Les revers militaires, comme la perte de Kidal, symbolisent une détérioration significative de la situation, conduisant le porte-parole du Front de libération de l’Azawad (FLA) à prévoir la chute inévitable de la junte. Les groupes armés montrent une capacité de coordination de plus en plus affûtée, mettant en lumière un conflit qui semble s’aggraver avec le temps.
Les rebelles, principalement issus des communautés touarègues, peules et arabes, ont revendiqué la capture de Kidal, une ville stratégique, forçant les paramilitaires russes à reculer. Ce revers constitue à la fois une défaite militaire et une grave atteinte au modèle de gouvernance soutenu par Moscou.
Michel Galy, politologue et chercheur au CECLS, insiste : « La perte de Kidal est un coup dur pour la junte. Cependant, des contre-attaques de l'armée malienne et de l'Africa Corps sont prévues, bien que leur efficacité reste à confirmer. »
La présence militaire russe, autrefois vue comme un renfort, est désormais questionnée. Historique de soutien aux opérations maliennes contre les jihadistes, le groupe Wagner a laissé place à une composante officielle du ministère russe de la Défense après la mort de son leader en 2023. Cependant, leurs méthodes, qui incluent des exactions contre les populations locales, soulèvent des préoccupations sur l’impact de leur présence au Mali.
Les rapports d’institutions comme Human Rights Watch et Amnesty International documentent des violations graves des droits des civils. De plus, l’historique de tension entre les différentes communautés maliennes, notamment entre les Touaregs et les Malinkés, augmente la complexité de la situation. Des experts suggèrent qu’une partie de la population pourrait remettre en question son soutien envers les forces russes, surtout face à la spirale de violence actuelle.

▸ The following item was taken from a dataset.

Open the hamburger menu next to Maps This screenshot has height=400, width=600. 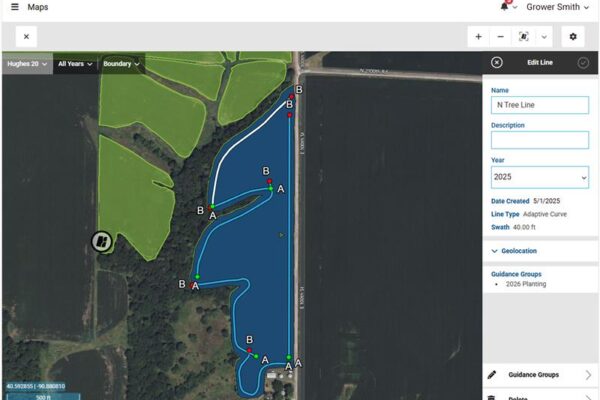coord(15,7)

Concernant la stratégie de la Russie, les forces d’Africa Corps se retirent vers le sud, négociant avec les autonomistes touaregs pour sécuriser les centres de pouvoir au Mali. Leur ambition, selon les analystes, est de reconquérir le nord tout en faisant freiner l’effritement de leur influence sur le terrain.
Dans ce cadre, la France, qui suscite toujours des soupçons d’improbables soutiens aux opposants, semble, pour l'heure, absente de toute intervention militaire significative.